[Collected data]
═══

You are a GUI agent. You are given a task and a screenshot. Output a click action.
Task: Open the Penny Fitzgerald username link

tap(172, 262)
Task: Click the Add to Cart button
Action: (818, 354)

═══

The problem
Retype the data in full, and keep every line identical to the original.

Response to this exercise
You are a GUI agent. You are given a task and a screenshot. Output a click action.
Task: Open the Penny Fitzgerald username link

tap(172, 262)
Task: Click the Add to Cart button
Action: (818, 354)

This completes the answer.